What is required:
Identify each row below that contains the string "line" and copy those rows in full. Matching is case-sensitive.

=== Data supplied ===

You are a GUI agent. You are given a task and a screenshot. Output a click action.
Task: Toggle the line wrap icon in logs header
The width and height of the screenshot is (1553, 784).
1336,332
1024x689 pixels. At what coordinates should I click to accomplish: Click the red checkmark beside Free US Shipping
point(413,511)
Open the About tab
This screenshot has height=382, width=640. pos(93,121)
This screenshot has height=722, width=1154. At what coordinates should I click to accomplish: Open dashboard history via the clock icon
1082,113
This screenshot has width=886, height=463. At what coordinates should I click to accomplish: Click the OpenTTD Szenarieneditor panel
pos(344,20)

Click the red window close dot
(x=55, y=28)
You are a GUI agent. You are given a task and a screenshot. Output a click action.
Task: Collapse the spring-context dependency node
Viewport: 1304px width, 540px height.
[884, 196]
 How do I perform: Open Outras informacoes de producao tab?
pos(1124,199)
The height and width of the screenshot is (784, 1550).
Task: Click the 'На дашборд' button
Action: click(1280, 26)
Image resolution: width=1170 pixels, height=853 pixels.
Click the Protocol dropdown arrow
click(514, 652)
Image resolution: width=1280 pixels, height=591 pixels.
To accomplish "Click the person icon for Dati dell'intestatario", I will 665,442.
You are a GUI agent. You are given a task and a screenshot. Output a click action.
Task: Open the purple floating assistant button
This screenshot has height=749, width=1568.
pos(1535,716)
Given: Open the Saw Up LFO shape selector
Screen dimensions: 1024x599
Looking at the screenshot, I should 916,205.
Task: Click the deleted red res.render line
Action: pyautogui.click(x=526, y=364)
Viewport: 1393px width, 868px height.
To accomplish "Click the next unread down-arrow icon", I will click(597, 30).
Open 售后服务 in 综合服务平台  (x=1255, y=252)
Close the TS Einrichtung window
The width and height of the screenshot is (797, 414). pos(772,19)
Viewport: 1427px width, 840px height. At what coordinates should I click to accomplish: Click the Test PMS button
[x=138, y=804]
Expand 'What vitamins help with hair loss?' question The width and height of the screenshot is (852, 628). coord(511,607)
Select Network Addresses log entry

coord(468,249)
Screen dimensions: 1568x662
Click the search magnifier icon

===

Response:
Task: Toggle the line wrap icon in logs header
Task: Click the deleted red res.render line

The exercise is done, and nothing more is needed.